(Records for this task Opens)

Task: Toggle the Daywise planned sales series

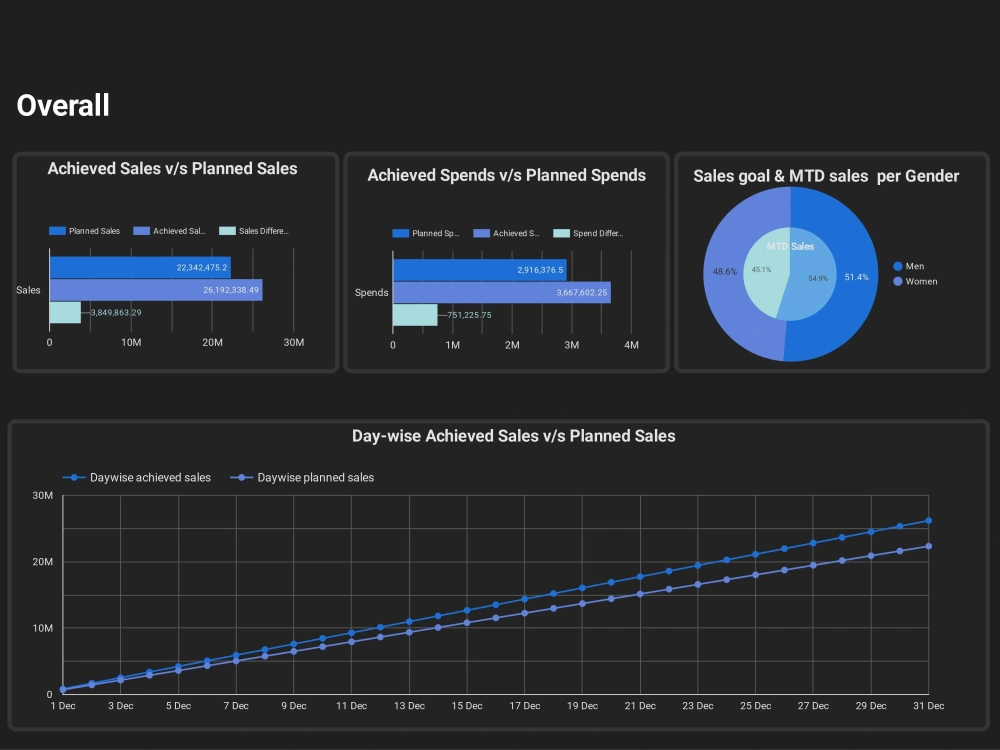Action: pos(243,477)
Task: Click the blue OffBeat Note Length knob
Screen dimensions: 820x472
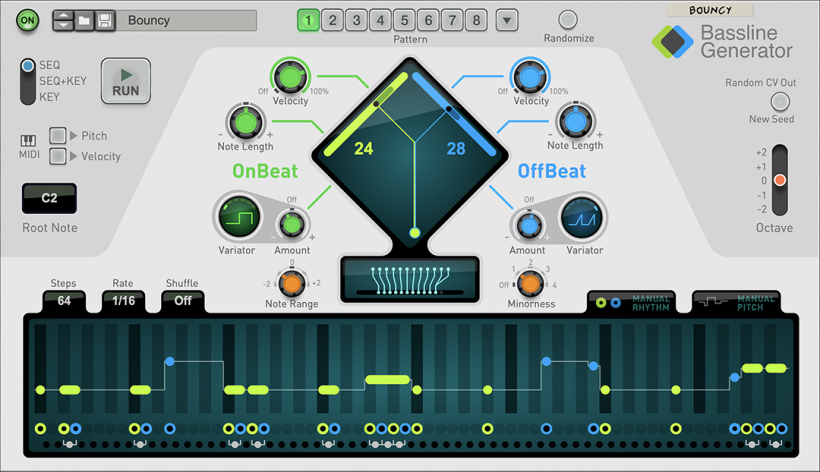Action: tap(575, 122)
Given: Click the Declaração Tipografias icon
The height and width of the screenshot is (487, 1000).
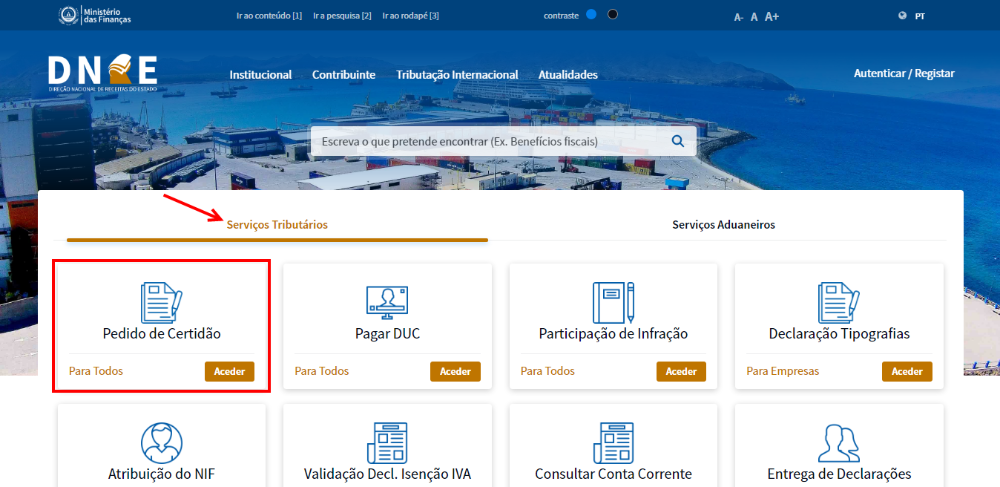Looking at the screenshot, I should point(838,301).
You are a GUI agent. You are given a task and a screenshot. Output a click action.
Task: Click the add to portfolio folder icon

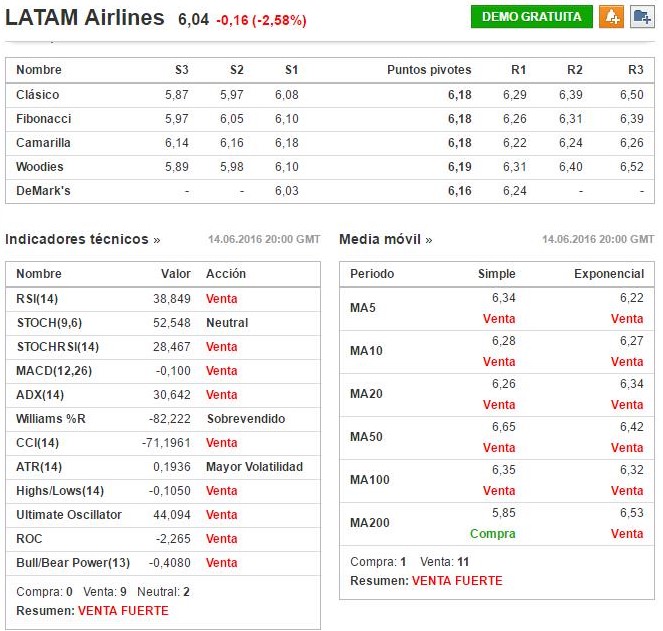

(Records for this task Closes)

**Assignment:** Each line of the data that contains "icon" belongs in the answer.

**Exercise output:**
Given: Click the Declaração Tipografias icon
Task: Click the add to portfolio folder icon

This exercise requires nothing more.